### Written instruction
Put the lines of data into a JSON list of strings, one string per line and no blank lines. Cover only the span from the line containing "Gun Owners of America (82, 1436)" down through the last item, including both ends.

## Begin Raw data

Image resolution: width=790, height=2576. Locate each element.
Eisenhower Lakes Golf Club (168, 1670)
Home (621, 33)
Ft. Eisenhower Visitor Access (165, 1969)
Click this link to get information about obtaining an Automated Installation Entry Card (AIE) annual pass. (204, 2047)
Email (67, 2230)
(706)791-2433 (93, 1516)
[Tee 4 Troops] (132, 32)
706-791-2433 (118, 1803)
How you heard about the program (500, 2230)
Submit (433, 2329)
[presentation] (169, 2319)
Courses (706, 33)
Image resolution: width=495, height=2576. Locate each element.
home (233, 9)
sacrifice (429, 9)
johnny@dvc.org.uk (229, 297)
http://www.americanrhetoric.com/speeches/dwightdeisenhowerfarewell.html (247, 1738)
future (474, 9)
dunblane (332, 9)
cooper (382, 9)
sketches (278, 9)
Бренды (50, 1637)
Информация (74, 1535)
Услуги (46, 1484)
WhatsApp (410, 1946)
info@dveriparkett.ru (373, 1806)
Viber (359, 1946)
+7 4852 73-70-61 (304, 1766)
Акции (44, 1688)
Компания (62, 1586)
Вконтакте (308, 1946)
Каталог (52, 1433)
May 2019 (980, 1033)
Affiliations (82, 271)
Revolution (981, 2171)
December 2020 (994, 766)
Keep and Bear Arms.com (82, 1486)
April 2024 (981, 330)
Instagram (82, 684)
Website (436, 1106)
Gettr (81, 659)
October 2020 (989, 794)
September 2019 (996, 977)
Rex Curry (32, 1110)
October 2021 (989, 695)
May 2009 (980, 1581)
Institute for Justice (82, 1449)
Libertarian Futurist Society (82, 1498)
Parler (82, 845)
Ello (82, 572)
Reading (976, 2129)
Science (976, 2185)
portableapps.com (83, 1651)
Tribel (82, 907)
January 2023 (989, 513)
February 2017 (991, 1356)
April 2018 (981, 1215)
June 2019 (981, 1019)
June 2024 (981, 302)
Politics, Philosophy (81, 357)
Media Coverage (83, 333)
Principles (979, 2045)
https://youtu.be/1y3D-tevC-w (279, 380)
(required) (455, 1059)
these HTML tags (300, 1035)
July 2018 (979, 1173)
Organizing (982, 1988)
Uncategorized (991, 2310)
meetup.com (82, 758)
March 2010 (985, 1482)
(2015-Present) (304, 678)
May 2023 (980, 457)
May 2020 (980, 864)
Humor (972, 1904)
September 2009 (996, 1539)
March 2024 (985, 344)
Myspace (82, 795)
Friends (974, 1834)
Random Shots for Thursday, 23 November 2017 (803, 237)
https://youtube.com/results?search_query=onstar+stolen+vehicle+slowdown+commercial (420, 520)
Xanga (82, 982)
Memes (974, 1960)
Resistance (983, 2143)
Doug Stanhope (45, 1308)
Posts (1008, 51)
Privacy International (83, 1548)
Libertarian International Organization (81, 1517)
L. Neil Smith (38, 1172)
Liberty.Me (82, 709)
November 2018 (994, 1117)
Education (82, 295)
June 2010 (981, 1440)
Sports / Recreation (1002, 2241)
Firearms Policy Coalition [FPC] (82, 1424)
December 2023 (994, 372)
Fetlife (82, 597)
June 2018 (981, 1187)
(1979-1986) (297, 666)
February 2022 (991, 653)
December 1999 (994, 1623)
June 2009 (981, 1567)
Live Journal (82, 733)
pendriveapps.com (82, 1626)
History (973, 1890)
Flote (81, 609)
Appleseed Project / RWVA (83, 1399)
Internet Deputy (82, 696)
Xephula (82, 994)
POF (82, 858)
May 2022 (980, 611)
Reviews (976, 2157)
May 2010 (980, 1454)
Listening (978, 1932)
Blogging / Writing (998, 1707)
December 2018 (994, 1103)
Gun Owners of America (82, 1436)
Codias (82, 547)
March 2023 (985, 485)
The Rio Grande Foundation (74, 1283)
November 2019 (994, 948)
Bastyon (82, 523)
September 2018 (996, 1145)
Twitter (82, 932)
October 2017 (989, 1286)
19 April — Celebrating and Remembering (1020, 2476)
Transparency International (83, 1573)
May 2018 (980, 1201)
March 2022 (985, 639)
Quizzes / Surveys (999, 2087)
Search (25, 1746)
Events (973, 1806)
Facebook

## End Raw data

### Response for this exercise
[
  "Gun Owners of America (82, 1436)",
  "Codias (82, 547)",
  "March 2023 (985, 485)",
  "The Rio Grande Foundation (74, 1283)",
  "November 2019 (994, 948)",
  "Bastyon (82, 523)",
  "September 2018 (996, 1145)",
  "Twitter (82, 932)",
  "October 2017 (989, 1286)",
  "19 April — Celebrating and Remembering (1020, 2476)",
  "Transparency International (83, 1573)",
  "May 2018 (980, 1201)",
  "March 2022 (985, 639)",
  "Quizzes / Surveys (999, 2087)",
  "Search (25, 1746)",
  "Events (973, 1806)",
  "Facebook"
]